### DATA PROVIDED:
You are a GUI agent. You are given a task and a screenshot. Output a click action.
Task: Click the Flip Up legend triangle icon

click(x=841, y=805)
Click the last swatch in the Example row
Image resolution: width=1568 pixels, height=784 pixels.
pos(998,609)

### TASK BRIEF:
Your reply must repeat the entries above exactly and in full.

### TASK RESULT:
You are a GUI agent. You are given a task and a screenshot. Output a click action.
Task: Click the Flip Up legend triangle icon

click(x=841, y=805)
Click the last swatch in the Example row
Image resolution: width=1568 pixels, height=784 pixels.
pos(998,609)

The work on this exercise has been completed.